* What to do: Look below. Copy each line that has "translate" in it.

*** Opening Materials provided ***

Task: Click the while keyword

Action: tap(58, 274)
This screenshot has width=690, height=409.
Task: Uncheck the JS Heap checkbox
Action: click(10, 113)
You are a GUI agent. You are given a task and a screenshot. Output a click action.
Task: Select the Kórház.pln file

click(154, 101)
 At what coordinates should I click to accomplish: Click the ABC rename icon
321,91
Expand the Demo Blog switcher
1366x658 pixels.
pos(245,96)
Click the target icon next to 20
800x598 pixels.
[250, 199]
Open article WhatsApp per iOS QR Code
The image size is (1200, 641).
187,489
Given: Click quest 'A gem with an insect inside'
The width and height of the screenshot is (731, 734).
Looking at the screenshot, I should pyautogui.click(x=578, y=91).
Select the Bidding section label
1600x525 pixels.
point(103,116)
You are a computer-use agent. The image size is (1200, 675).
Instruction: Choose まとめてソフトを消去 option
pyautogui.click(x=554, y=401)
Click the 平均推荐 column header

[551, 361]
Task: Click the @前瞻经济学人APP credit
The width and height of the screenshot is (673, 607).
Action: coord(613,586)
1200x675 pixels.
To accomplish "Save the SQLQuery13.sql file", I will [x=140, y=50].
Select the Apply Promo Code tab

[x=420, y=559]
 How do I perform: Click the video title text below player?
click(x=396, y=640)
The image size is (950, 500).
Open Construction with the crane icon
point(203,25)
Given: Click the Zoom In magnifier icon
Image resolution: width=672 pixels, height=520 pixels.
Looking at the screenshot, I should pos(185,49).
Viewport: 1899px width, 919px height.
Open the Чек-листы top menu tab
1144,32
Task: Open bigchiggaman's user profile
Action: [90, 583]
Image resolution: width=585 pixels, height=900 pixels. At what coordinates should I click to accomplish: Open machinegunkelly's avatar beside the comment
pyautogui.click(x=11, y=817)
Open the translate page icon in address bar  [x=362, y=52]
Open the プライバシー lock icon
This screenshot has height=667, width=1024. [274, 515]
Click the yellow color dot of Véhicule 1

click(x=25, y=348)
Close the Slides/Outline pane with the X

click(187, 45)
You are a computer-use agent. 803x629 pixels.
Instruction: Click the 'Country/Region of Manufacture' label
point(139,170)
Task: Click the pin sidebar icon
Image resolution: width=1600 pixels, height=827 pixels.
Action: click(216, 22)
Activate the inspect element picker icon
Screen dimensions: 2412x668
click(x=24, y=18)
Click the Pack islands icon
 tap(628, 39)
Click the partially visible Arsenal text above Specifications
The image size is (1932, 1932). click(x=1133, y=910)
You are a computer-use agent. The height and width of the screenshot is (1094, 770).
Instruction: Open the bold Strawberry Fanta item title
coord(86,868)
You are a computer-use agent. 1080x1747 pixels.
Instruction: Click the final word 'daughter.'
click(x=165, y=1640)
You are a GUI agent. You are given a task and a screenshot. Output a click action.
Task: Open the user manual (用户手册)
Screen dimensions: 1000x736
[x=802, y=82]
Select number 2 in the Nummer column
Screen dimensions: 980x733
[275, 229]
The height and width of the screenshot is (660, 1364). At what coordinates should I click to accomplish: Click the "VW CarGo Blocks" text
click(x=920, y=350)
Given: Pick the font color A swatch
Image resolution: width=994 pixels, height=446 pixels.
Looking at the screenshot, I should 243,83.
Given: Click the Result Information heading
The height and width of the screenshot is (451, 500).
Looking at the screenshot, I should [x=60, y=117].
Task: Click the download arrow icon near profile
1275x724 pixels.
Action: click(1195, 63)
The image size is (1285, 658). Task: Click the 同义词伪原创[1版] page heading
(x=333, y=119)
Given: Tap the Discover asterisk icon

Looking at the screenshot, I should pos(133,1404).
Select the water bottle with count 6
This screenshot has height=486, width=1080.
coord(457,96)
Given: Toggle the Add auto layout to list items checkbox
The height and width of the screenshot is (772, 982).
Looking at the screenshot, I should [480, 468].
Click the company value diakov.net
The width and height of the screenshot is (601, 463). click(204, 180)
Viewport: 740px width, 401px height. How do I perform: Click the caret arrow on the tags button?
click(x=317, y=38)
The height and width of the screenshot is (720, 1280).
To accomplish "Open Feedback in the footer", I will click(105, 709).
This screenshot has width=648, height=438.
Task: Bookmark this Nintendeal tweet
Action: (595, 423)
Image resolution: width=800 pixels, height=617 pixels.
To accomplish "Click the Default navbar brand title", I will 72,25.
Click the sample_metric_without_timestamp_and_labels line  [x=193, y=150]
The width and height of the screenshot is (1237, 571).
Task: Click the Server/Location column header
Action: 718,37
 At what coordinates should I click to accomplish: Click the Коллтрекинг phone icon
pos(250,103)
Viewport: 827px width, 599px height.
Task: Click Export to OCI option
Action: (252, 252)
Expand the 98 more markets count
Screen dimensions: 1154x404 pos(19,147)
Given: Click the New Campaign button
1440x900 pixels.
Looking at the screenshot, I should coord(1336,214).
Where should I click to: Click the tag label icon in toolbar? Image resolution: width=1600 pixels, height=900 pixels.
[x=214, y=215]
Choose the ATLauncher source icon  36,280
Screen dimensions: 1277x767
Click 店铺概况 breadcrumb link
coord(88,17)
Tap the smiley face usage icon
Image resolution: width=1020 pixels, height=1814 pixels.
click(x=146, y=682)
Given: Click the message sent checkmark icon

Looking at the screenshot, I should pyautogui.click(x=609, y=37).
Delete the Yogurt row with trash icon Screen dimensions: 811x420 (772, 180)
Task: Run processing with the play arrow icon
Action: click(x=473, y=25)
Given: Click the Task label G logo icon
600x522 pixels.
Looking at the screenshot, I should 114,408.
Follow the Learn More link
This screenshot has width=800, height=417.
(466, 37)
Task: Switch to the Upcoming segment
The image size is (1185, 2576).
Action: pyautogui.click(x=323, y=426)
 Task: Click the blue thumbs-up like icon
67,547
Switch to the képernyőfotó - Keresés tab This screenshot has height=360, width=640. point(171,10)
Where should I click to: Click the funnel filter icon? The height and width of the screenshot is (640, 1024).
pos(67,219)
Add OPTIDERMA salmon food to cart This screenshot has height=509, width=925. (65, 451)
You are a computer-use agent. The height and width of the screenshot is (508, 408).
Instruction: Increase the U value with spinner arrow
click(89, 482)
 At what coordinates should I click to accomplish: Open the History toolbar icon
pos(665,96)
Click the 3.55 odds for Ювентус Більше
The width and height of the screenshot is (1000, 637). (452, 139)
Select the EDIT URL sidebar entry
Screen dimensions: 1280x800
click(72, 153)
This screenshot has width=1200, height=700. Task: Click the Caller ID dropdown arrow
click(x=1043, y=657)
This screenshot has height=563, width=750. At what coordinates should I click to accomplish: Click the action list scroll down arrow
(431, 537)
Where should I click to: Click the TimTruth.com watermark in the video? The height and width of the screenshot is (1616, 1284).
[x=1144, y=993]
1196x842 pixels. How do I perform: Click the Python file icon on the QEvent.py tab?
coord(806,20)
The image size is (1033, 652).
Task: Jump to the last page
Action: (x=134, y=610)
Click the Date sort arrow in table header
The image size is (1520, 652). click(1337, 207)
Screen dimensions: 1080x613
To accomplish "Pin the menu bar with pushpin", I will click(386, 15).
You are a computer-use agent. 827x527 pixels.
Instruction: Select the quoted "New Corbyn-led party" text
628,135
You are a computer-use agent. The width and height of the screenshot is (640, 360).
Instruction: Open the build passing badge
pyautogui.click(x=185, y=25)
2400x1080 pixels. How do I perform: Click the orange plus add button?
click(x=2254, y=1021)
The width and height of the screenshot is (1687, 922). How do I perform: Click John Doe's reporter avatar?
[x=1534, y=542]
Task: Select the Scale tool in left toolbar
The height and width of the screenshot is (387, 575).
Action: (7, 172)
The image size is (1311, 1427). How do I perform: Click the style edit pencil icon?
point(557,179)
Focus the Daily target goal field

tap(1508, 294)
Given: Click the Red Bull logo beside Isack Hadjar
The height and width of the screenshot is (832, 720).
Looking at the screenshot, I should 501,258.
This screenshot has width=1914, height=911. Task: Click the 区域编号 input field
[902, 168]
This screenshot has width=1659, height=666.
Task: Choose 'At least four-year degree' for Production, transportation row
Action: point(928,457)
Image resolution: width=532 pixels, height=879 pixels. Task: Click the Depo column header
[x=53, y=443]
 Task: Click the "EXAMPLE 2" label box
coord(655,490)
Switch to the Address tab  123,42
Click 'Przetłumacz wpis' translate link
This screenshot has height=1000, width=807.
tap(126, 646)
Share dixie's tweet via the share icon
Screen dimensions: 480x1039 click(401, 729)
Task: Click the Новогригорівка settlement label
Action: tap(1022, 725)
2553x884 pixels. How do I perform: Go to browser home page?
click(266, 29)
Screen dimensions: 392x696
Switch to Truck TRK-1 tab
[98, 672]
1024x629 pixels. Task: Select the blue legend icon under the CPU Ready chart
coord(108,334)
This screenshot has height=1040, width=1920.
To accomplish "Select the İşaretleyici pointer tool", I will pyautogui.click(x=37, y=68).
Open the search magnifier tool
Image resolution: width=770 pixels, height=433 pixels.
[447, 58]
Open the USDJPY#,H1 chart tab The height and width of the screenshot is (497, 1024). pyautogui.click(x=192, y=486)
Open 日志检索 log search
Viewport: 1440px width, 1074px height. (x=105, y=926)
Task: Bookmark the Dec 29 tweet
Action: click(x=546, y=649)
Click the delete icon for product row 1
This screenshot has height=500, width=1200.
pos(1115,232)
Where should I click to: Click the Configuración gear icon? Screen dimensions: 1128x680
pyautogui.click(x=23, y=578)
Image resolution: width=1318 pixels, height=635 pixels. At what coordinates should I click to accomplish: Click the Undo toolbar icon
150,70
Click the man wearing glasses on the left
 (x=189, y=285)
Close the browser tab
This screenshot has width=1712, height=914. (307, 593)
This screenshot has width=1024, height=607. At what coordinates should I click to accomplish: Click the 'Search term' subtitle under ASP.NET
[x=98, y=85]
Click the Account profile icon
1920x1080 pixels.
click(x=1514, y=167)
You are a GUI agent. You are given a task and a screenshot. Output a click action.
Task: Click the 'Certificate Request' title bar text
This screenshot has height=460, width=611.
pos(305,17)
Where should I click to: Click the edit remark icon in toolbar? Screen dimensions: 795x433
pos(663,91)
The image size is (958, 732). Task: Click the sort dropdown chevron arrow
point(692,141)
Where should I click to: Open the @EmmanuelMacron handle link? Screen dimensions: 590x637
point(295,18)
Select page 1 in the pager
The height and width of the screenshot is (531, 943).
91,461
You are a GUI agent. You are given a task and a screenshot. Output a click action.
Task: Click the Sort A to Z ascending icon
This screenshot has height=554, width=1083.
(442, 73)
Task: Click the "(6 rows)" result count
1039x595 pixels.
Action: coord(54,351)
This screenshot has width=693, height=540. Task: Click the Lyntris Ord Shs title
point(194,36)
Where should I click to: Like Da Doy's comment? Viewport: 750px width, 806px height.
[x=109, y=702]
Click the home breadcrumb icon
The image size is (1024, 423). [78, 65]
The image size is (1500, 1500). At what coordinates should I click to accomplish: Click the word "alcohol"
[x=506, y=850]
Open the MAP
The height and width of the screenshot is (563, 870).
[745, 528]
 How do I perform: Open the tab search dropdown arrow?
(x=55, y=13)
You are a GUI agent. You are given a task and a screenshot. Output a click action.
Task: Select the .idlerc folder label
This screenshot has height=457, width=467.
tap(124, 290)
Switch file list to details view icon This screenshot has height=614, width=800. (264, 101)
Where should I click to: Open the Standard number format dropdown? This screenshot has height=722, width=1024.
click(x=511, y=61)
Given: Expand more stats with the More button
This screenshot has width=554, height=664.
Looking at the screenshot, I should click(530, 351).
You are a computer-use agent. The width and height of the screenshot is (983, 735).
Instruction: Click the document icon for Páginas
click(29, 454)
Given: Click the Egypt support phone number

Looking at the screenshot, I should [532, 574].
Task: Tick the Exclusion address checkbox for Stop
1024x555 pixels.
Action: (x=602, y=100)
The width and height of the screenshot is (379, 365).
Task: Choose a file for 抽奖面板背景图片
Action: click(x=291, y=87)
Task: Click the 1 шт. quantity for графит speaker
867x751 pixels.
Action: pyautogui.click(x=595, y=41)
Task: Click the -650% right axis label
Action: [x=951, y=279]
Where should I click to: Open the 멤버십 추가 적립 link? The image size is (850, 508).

*** Closing Materials provided ***

* Response to the task:
Open the translate page icon in address bar  [x=362, y=52]
Click 'Przetłumacz wpis' translate link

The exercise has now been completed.